A micropenis develops during gestation and will often be the only physiological abnormality have noted in the pregnancy. One of the possible causes of this is the low production of human chorionic gonadotropin during the early part of the pregnancy. This is a hormone that stimulates the developing testes to produce testosterone.

After 14 weeks, penile growth falls under the influence of another hormone, known as luteinizing hormone, which also stimulates testosterone in the so-called Leydig cells of the testicles. If the production of either or both of these fetal hormones is impeded, the child’s penis length may be affected.

Genetics may also play a role. While there is no single gene that causes a micropenis, the condition is commonly linked to such chromosomal disorders as androgen insensitivity syndrome, Klinefelter syndrome, Turner syndrome, and Down syndrome.

There is also evidence that oestrogen-based fertility drugs like diethylstilboestrol may cause smaller than normal penis size if taken during early pregnancy. While environmental pollutants are a less common cause, some research suggests that exposure to chlorinated pesticides during pregnancy may cause micropenis and other genital abnormalities in male babies.

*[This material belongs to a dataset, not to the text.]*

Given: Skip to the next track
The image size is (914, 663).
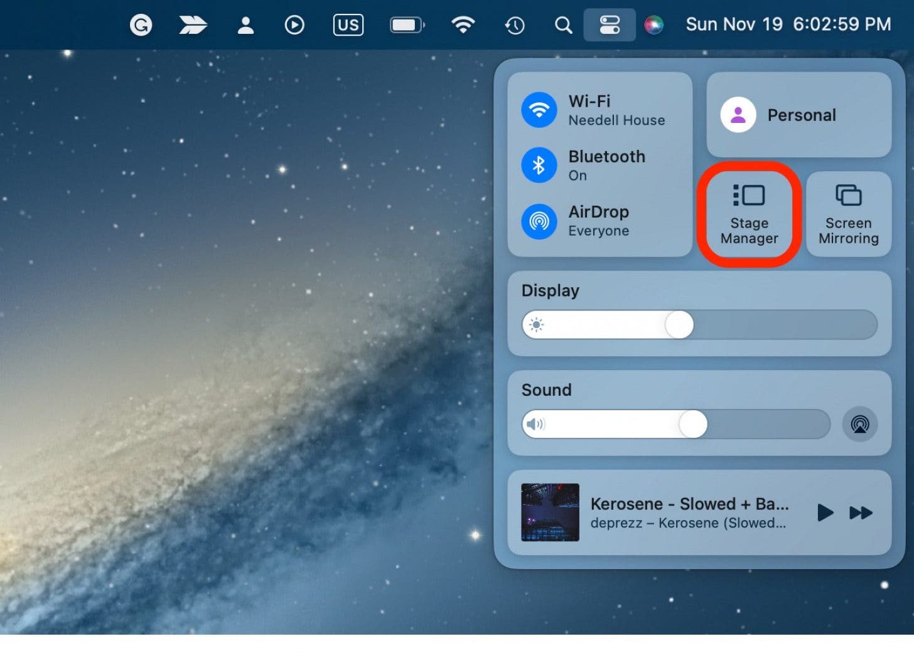Looking at the screenshot, I should [861, 512].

From a practical standpoint, micropenis may complicate urination by making it difficult to direct the stream. Many men will simply compensate for this by sitting on the toilet when urinating. On a more significant note, penis sizes of less than two inches are associated with a lower likelihood of conception. Moreover, some men with a micropenis will have a low sperm count as the result of an underlying pituitary disorder. In such cases, assisted reproductive techniques are available to significantly improve one’s chances of conceiving.